----- Records shown
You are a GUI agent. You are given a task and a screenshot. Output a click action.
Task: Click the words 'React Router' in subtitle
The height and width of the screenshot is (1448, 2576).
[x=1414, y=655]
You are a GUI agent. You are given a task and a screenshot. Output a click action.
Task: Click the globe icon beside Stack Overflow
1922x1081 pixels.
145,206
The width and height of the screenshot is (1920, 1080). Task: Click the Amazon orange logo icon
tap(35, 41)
----------
**Exercise instructions**. Give back the lines above exactly, from the one with "Task: Click the words" through the last line.

**Result**.
Task: Click the words 'React Router' in subtitle
The height and width of the screenshot is (1448, 2576).
[x=1414, y=655]
You are a GUI agent. You are given a task and a screenshot. Output a click action.
Task: Click the globe icon beside Stack Overflow
1922x1081 pixels.
145,206
The width and height of the screenshot is (1920, 1080). Task: Click the Amazon orange logo icon
tap(35, 41)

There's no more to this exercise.